Exactly 40 years ago, I lived for a weekly ritual. To this date, it is one of my all-time favorite rituals and one I remember most clearly.

I've told the tale before, but I'll add a little more context this time.

I moved to a new neighborhood in the summer of 1978. I was fully into baseball card collecting at the time as were my brothers. But we didn't know where cards were sold in our new place. I had to rely on some friends to tell me where I could find them and it took until the following year to perform the ritual.

Starting with 1979 Topps and continuing through 1981 Topps, Donruss and Fleer. I would walk the 10 blocks to the generic-named drug store on Washington Avenue, which was the main commercial street in town.


I remember when this Subway opened up on the corner. It was a big deal at the time. Subway was brand-new and shiny and so was the store. It's still there, but the shine is long gone. The shine's gone on the town, too.

But, anyway, we would turn the corner from Monroe Street onto Washington Street, taking a right past the Subway, moving in the opposite direction as those kids in the picture.

The drug store is a few spots up, off the left-hand side of the picture. That was our destination, once a week for at least three years.

But in 1981, two other card companies joined Topps and we wanted those cards, too. But the drug store we frequented didn't have them. They just had 1981 Topps.

Some friends of ours mentioned that Monroe Market had the Donruss and Fleer cards. Monroe Market was a shorter walk, just four blocks away. We passed it on our way to the drug store. I knew Monroe Market mostly as a place to get candy and ice cream. It was somewhat shady, even back then, and my mom didn't like us going there. But you throw out all the rules when it comes to cards.


That's what Monroe Market looks like now, a lot worse, eh? It's been shuttered for quite awhile (and, man, the streets in that town are brutal now). The store section was in the front part of the building facing the stop sign. We would be coming down the street from the south and crossed the street to get to the store. The cards were displayed in the left front part of the store across from the checkout counter. The cards and candy sat at eye-level, just below the magazine rack.

Everything was there, Donruss, Fleer and Topps.

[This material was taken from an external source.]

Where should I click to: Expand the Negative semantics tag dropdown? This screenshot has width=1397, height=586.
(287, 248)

I tried -- I really tried -- to buy as much as I could of all three. I thought I was well-equipped. The previous winter in 1981, I got a job as  newspaper carrier, it was my first real job and first real income. But even that was no match for attempting to complete three sets. (15-year-old me doesn't know how anyone did it in the early 1990s with dozens of sets staring at them).

I was so overwhelmed by just those three sets that I don't remember much about other card offerings that year, aside from the Topps 5x7 glossies and the Topps stickers that were out at the time.

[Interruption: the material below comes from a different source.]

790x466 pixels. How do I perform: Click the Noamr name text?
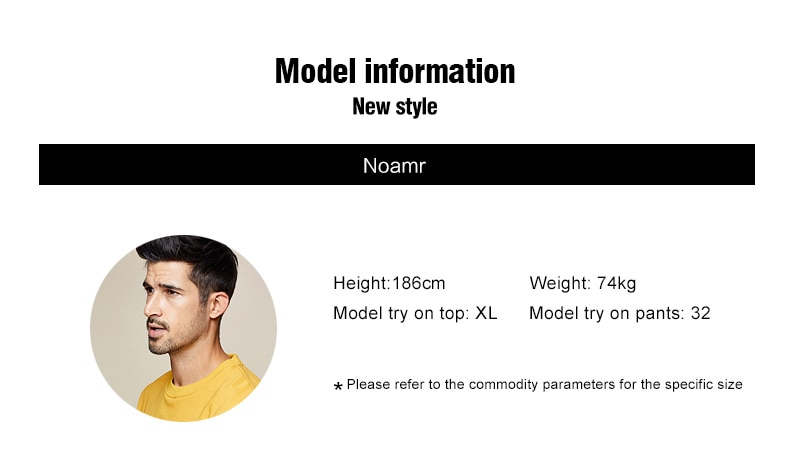tap(394, 166)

I don't remember seeing the Fleer Star Stickers for sale. I don't know if they were there at Monroe Market and I just ignored them (seems unlikely since I was attracted to Topps' stickers). More probably, they just weren't for sale in the few spots that I went to buy cards. The '81 Fleer stickers are known for not being as available as other card products from that year.

That's why it's taken me all these years to put my attention into them.

In my continuing need to find all cards that feature the players from my younger days, I've targeted the '81 stickers lately and have just added a want list on the blog (I am also in the process of revising my want lists to make them easier to go through, that will take some time).

Recently, Fuji sent me a good portion of the Star Stickers to add to the paltry total I've had for so many years.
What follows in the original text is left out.